● **WHAT IS BEING ASKED**:
Count the lines below in which "computer" appears, then give that number by itself.

● **SUPPLIED DATA**:
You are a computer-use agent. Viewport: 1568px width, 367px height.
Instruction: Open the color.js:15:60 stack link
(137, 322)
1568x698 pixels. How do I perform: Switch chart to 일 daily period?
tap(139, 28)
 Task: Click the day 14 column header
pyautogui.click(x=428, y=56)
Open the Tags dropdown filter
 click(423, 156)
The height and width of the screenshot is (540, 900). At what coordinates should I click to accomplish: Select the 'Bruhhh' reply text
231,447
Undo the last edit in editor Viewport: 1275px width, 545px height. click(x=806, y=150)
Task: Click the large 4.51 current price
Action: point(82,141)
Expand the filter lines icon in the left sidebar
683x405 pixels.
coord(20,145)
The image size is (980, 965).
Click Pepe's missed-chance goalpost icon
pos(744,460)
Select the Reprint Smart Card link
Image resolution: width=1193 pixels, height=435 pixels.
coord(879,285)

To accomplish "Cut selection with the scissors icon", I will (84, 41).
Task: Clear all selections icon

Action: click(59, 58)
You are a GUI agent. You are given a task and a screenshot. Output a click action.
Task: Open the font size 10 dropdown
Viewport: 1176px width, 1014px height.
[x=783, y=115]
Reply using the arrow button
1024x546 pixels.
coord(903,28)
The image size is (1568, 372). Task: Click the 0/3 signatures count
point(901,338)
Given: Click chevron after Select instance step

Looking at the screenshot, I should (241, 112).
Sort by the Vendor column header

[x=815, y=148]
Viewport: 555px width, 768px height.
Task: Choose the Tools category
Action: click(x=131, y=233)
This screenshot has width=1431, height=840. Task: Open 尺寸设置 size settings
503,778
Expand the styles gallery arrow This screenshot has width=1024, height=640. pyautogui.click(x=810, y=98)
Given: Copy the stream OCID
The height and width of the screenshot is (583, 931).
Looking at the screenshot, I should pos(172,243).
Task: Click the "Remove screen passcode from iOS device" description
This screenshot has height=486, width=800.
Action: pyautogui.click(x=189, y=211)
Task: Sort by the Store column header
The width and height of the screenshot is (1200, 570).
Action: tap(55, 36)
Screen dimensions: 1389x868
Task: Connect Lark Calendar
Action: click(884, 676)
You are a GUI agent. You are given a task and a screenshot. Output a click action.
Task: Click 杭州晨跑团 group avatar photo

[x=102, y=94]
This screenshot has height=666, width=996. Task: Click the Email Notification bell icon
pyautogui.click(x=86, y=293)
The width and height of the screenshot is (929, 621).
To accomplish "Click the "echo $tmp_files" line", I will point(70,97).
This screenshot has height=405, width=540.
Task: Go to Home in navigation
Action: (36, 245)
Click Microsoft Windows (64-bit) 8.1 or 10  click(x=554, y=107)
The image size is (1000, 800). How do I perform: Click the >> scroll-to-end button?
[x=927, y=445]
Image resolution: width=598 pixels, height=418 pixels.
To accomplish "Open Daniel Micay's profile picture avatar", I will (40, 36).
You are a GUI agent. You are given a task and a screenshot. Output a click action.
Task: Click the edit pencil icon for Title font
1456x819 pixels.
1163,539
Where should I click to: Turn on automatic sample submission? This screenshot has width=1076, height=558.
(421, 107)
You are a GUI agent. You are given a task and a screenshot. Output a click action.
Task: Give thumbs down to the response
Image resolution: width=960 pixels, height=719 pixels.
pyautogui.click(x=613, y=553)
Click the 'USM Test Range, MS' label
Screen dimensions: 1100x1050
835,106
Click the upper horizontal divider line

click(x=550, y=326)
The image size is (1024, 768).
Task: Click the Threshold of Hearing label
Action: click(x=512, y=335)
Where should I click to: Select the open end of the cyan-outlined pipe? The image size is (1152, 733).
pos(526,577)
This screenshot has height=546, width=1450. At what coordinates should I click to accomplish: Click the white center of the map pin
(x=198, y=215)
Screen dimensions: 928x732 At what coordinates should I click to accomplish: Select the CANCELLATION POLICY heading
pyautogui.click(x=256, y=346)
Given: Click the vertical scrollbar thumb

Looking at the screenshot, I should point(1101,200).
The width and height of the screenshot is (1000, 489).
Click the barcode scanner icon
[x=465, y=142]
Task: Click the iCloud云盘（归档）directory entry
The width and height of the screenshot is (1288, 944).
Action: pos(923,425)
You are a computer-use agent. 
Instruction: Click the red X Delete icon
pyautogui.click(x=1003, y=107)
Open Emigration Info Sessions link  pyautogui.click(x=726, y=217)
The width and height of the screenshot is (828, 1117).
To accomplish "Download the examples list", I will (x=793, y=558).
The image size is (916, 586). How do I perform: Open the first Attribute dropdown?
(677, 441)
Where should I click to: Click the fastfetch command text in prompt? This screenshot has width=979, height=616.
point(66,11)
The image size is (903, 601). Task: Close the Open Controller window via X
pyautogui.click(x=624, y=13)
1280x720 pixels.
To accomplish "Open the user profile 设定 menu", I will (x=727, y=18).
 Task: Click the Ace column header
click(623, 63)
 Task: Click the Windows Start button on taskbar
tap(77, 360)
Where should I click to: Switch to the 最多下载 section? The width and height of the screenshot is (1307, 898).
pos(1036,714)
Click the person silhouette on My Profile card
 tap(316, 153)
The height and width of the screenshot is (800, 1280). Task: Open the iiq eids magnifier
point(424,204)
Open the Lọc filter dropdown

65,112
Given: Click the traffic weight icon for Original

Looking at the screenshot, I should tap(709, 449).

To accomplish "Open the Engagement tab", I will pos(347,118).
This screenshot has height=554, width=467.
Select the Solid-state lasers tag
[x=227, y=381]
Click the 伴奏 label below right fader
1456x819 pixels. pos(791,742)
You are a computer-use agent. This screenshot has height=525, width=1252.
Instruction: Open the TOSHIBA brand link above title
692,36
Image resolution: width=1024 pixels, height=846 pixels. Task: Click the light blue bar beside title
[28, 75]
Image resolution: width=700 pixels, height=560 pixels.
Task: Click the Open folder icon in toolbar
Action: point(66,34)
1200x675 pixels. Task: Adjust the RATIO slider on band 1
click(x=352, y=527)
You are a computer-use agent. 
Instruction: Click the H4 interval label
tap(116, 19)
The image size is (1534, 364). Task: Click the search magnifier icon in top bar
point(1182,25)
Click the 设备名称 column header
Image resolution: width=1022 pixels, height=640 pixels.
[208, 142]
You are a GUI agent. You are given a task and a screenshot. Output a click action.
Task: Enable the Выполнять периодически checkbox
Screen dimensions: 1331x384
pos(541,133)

● **YOUR RESPONSE**:
4